Top of Entries shown

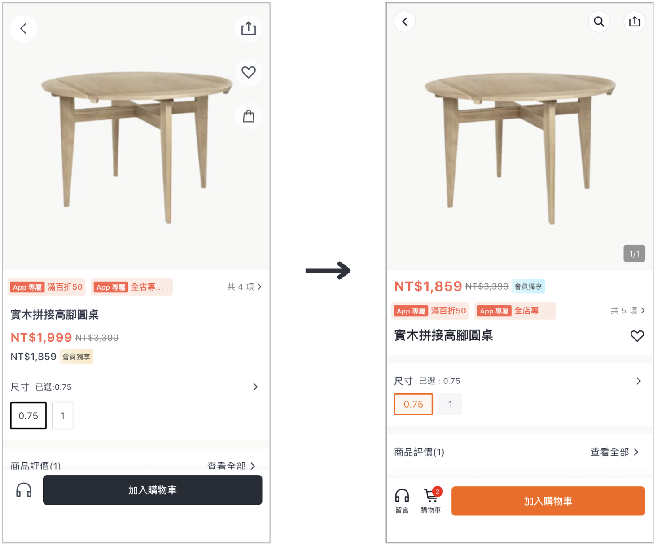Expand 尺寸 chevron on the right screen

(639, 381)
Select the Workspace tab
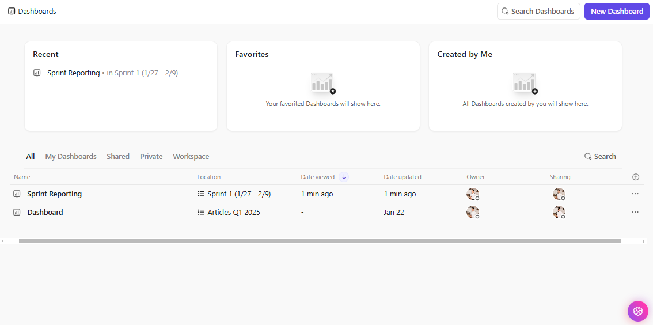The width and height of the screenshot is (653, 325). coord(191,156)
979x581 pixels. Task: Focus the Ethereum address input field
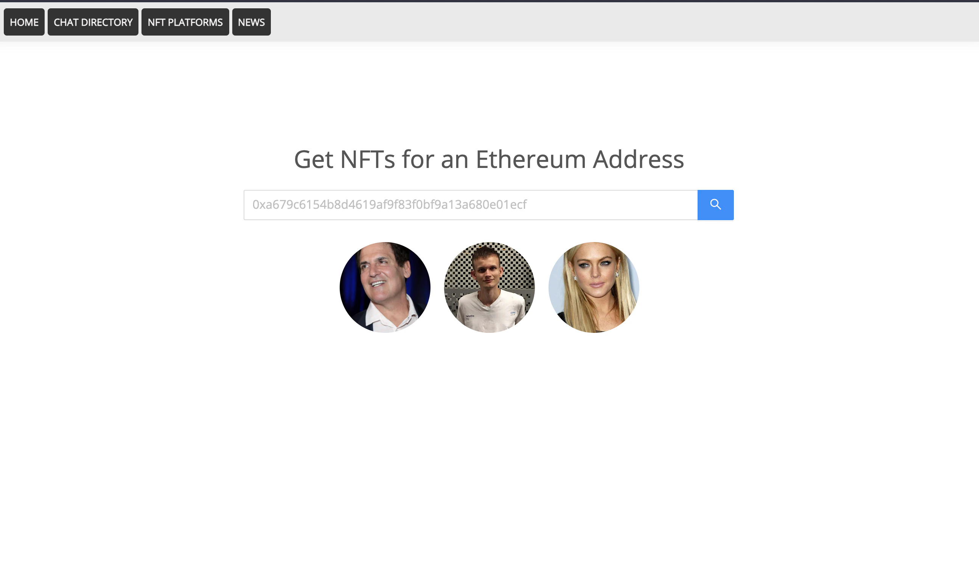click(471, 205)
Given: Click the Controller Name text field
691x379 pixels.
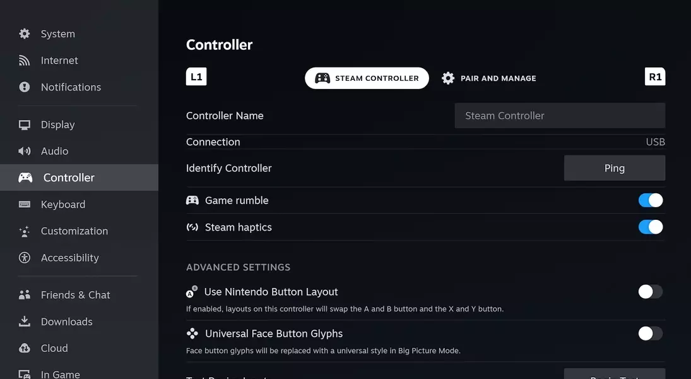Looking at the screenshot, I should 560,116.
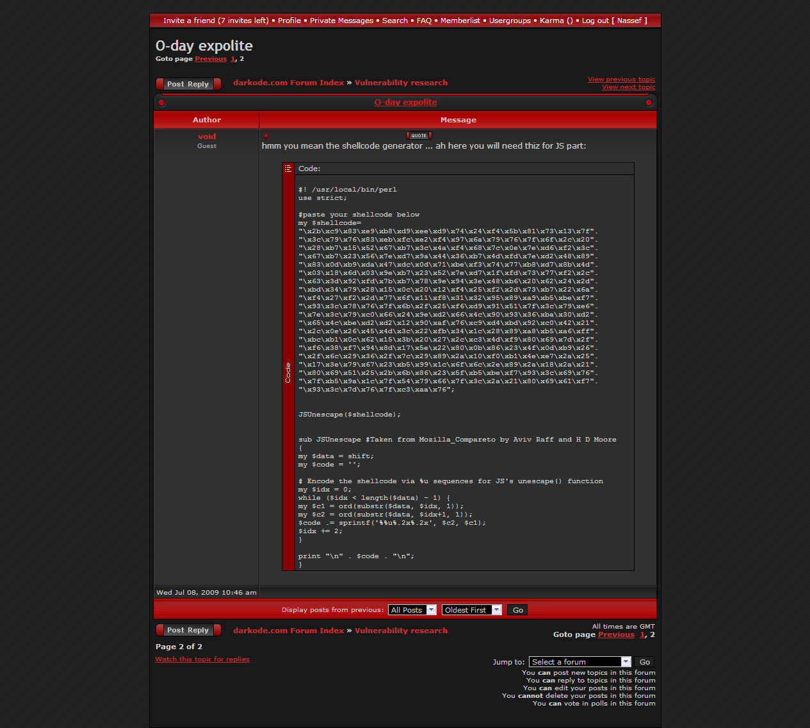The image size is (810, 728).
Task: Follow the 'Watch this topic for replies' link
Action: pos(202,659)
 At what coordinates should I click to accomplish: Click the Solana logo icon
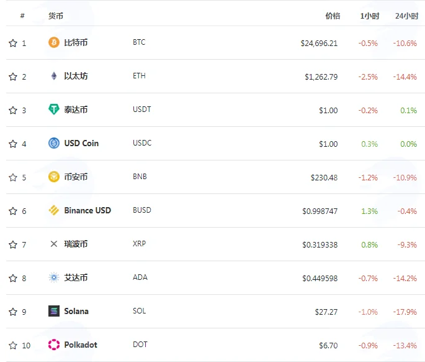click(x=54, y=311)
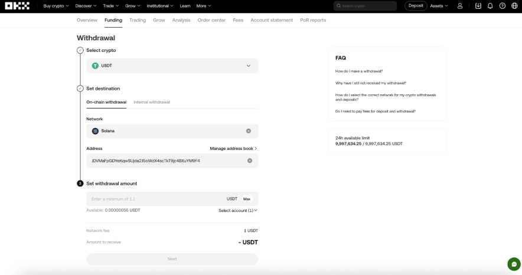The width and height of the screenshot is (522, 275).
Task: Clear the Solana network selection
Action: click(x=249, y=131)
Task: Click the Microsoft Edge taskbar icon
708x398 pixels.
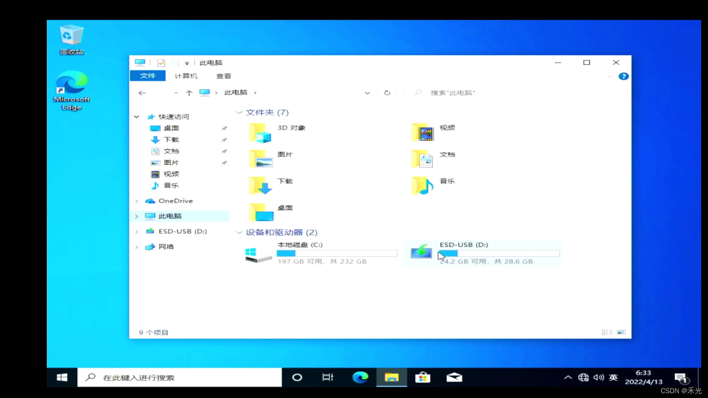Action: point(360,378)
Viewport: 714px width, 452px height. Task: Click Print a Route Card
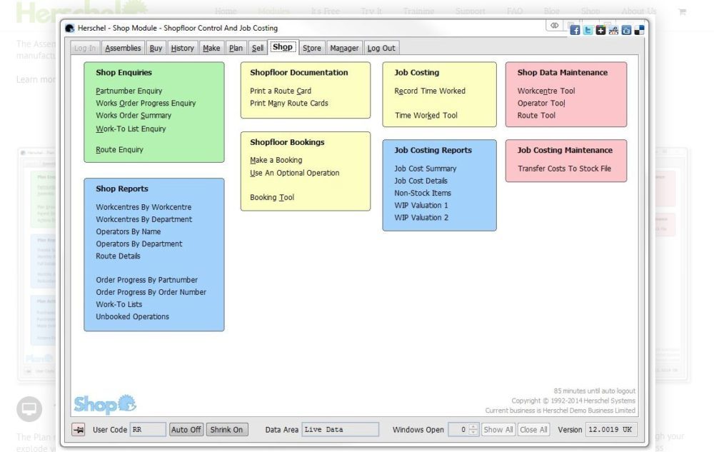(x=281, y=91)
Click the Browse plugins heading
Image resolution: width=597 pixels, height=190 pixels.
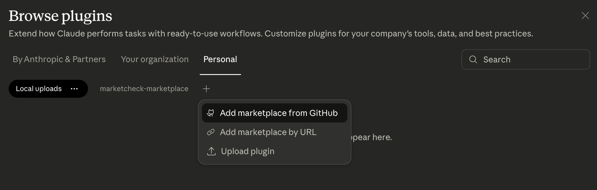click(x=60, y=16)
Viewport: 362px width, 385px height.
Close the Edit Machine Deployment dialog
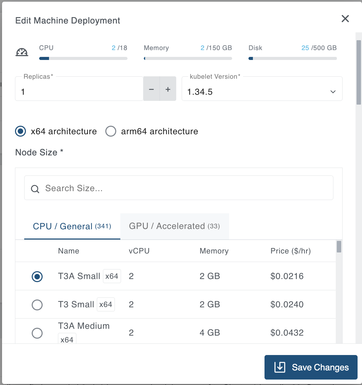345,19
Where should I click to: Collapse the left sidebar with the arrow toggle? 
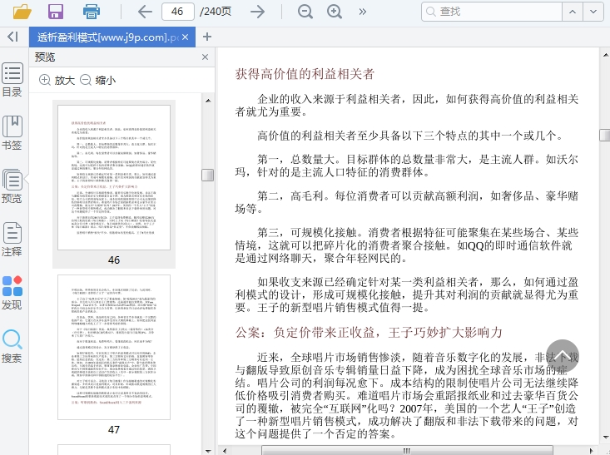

Bottom of Entries shown

Required action:
Reproduce the final stretch of lines exactly: the line containing "Image resolution: width=597" through the last line of the data, both included. Pictures do not belong in the copy.

Solution for this task:
Image resolution: width=597 pixels, height=190 pixels.
click(x=60, y=16)
Viewport: 362px width, 385px height.
Close the Edit Machine Deployment dialog
345,19
Where should I click to: Collapse the left sidebar with the arrow toggle? 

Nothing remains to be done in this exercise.